Ta-Nehisis Coates, a correspondent for The Atlantic, had some amazing thoughts when he came to speak at the University of North Texas on March 12, 2015. His focus was on millennials and race.
One of his best points was that race does not exist. Race is man-made. We simply made decisions about what to call people, put those names on censuses and have left them to manifest. Coats could not be more correct.
White men in power created the division between blacks and whites when the enslavement of Africans began. That enslavement stemmed from indentured servitude when the colonies were created. What does this show us? Division is all about having power and race is just a dividing line that people have created to gain power. Because the majority of exports were cotton in the 1800s, slavery was all about getting rich (and therefore gaining power) through the bodies of black people, Coates said. “Slavery is all about the right to plunder someone else’s body and steal the fruits of their work,” Coats said. That reality is so incredibly sad. Another horrible reality is that black people were stripped of their right to vote up until the mid-1900s, even though they paid tax dollars, in order to strip them of their power.
Coates repeated multiple times that race is not real. Different skin colors doesn’t make people different from each other. What makes individuals different is personalities, culture, religion, values and beliefs. In America, “black” usually means African-American. But some “black” people are Haitian, Caribbean, etc. Why is every person with light skin that is not Latino or African-American called white? Italians are different than Canadians. Poles are different than Australians.

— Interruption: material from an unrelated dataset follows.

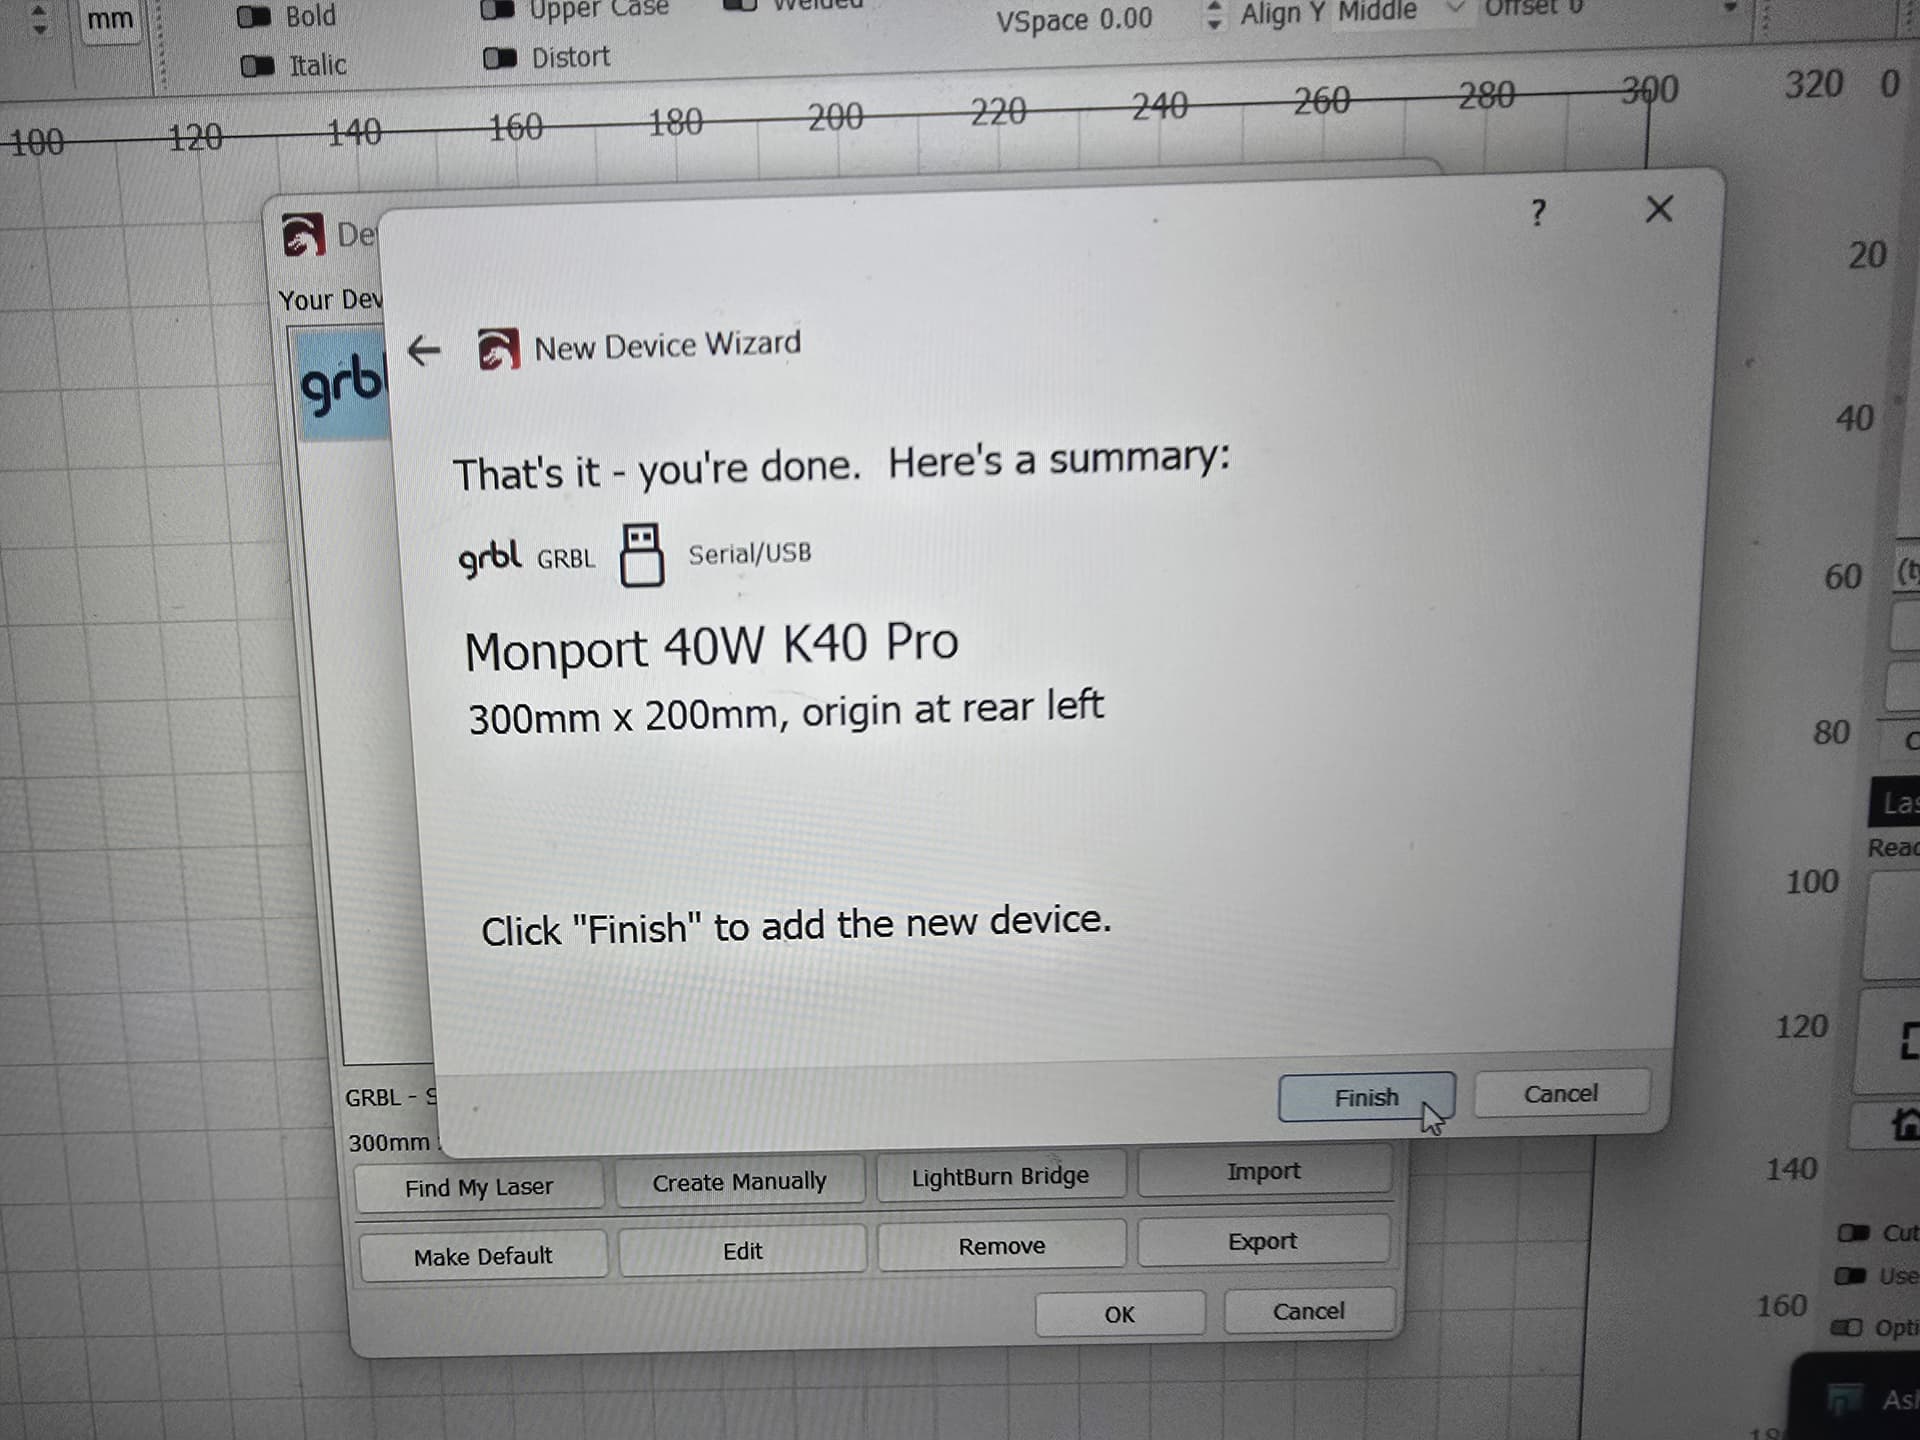The height and width of the screenshot is (1440, 1920).
Task: Enable the Distort toggle
Action: click(x=499, y=58)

An extremely important question arises when talking about race. What race are biracial people? Why is a half black, half white person called black? Why are they not called white? They are just as much white as they are black. Why is a half black, half Latino person called black? Why are they not called “Latino? With the increasing amount of biracial couples and children, why can’t we come to a conclusion? Although it may not be referred to the “one drop” rule anymore, why does it still have power in our society? I believe that one day, everyone will be of two or more races. This is only more proof that race is not real!
Race may not exist, but racism does. Although many believe it is the right thing to do, adding more races on ballots, survey or censuses doesn’t fix the problem, Coates said. Racism comes naturally to so many people because it has been practiced for so long and passed down through generations. It has only been publicly shunned for less than a century. Children learn racism from family members, society and entertainment. But we need to eliminate it! It is the Millennials’ responsibility to do so. If we can eliminate racism, we can eliminate race and finally see each other clearly without the man-made boundary called race.
What do we do?
1. Educate ourselves: What really makes people diverse? Why do we call people certain things?
2. Reflect: Do you say or do anything that is racist or enforces the division of different races?
3. Take action: Inform your peers, family and friends. Teach your own children (now or someday) to view other people’s differences as a positive thing and not to divide people by physical characteristics.
Come on people! Just like Coates said, some of the world’s biggest problems are being ignored because we can’t get past issues like racism. No one will care about race when we no longer have an ozone layer. No one will care about race if we no longer have water to drink or food to eat.
Coates left UNT with some words of wisdom: To move forward and solve our problems, as a species and intelligent beings, “We must be honest with ourselves about all things,” no matter how ugly or difficult the problem is.